There are three key concepts to distinguish.

A Policy Definition is the rule itself. It defines what is evaluated and the effect triggered in case of non-compliance. The main effects are:

Effect	Behavior
`Audit`	Logs non-compliance, does not block
`Deny`	Blocks resource creation or modification
`DeployIfNotExists`	Automatically deploys an associated resource if absent
`Modify`	Modifies a property during creation/update
`Append`	Adds fields to the resource

An Initiative (or PolicySetDefinition) is a grouping of multiple definitions. Rather than assigning each policy one by one, they are grouped into a coherent initiative, for example a security baseline or CIS compliance set.

An Assignment is what links a policy definition or initiative definition to a scope: Management Group, Subscription, or Resource Group.

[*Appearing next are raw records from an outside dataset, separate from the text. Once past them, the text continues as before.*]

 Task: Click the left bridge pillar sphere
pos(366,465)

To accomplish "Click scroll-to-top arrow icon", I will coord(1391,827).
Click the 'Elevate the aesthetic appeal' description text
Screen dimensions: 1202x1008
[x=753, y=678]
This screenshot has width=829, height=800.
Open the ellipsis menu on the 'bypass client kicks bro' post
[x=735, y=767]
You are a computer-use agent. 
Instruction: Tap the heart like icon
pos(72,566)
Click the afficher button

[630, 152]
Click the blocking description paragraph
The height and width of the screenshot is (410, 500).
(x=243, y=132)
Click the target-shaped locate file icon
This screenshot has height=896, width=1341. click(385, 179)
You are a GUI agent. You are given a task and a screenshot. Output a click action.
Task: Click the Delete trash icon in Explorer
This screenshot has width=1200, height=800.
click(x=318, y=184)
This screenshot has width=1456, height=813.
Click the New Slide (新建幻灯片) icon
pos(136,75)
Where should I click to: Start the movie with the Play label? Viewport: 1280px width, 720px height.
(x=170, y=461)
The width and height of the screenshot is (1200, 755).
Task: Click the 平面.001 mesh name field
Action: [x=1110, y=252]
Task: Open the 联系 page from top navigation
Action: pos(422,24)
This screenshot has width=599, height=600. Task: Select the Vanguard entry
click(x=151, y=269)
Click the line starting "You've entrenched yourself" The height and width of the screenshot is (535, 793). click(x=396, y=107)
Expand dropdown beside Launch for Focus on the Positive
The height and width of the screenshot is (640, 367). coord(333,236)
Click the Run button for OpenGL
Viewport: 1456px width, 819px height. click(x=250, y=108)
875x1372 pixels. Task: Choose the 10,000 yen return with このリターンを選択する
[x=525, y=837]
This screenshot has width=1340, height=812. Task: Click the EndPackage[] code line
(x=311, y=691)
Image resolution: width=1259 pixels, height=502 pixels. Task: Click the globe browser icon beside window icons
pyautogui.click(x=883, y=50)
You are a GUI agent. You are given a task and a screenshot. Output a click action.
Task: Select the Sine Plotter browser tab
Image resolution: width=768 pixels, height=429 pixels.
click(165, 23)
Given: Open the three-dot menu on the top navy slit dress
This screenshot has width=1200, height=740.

Without an assignment, a policy has no effect.

Policy Definitions, Initiative and Assignments

A policy can be assigned directly or via an initiative, but in practice, using initiatives greatly simplifies management at scale. Think of initiatives as folders for grouping policies.

Field constraints and the need to disable certain policies

On paper, a policy applies uniformly across its entire scope.

In practice, it’s rarely that simple. You may encounter various use cases that justify disabling certain policies:

A team needs a temporary exception
A dev environment should not be blocked by a rule designed for prod
A legacy resource cannot yet be brought into compliance

The DoNotEnforce approach and its limits

The most direct solution is to use DoNotEnforce mode on the assignment. When enabled, the policy is still evaluated (it reports compliance results) but produces no blocking effect.

A Deny becomes silent, a DeployIfNotExists no longer triggers automatically during resource creation or update.

DoNotEnforce works for a single policy as well as for an entire initiative: it is a property of the assignment, not the definition.

📝 Note: manual remediation tasks can still be triggered in DoNotEnforce mode, which allows testing a DeployIfNotExists behavior during validation without risking blocking anything.

It is often used as a safety net during a deployment: assign the initiative in DoNotEnforce mode to observe compliance results without risking breaking anything, then switch to Default once confident about coverage.

⚠️ There is another less obvious field risk: if a policy is assigned in Default mode and a script then switches it to DoNotEnforce, there is a window of a few seconds to a few minutes during which the policy is active. A Deny in that window can block resource creation mid-deployment and cause a service interruption.

The good news: Azure allows deploying an assignment directly in DoNotEnforce from the moment of creation, without going through a Default phase. There is therefore no reason to accept this risk.

Microsoft’s documentation explicitly recommends this approach in its safe deployment practices for policies with DeployIfNotExists or Modify effects: assign in DoNotEnforce, validate compliance, then switch to Default.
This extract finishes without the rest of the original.